JOB :: Reproduce the records below, changing every "blue" to "red" and leaving all else as it is. Leave the pictures out of the reproduction.

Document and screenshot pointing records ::
----

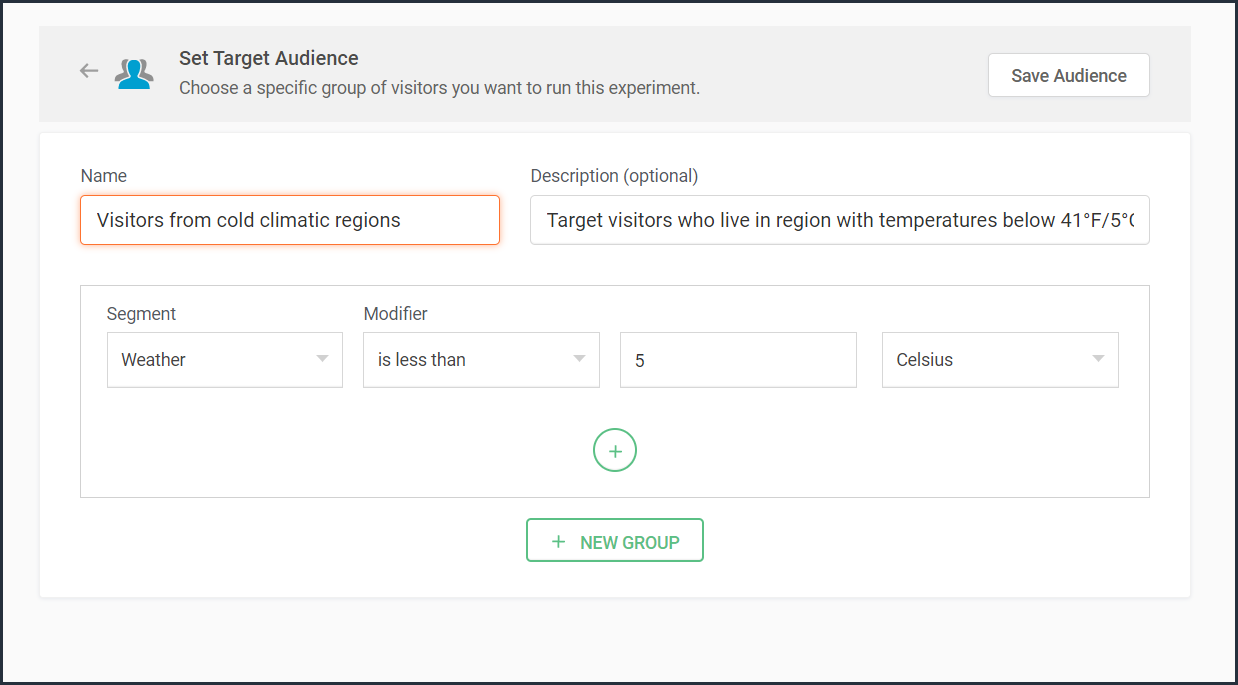Screen dimensions: 1238x685
Task: Open the Celsius unit dropdown
Action: pos(1000,360)
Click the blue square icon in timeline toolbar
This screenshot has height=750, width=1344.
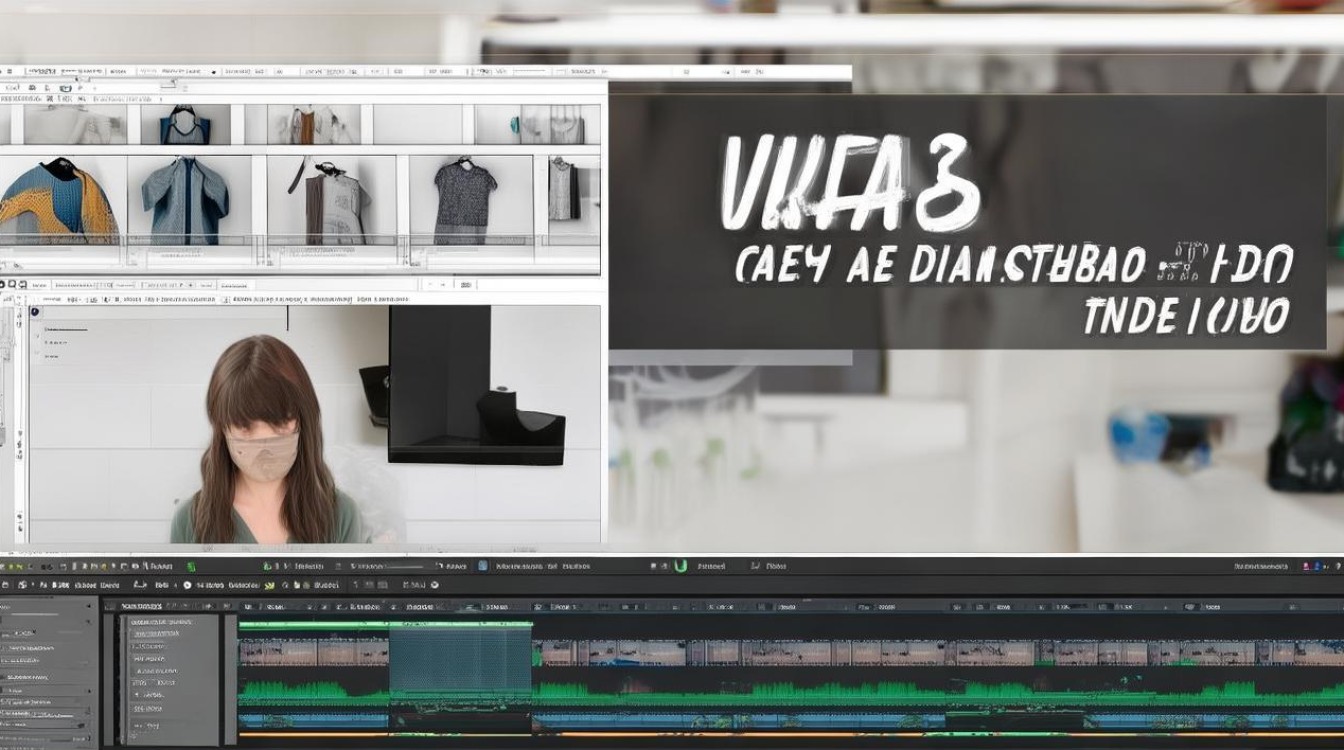483,566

----

THE OUTPUT ::
Screen dimensions: 1238x685
Task: Open the Celsius unit dropdown
Action: pos(1000,360)
Click the red square icon in timeline toolbar
This screenshot has height=750, width=1344.
483,566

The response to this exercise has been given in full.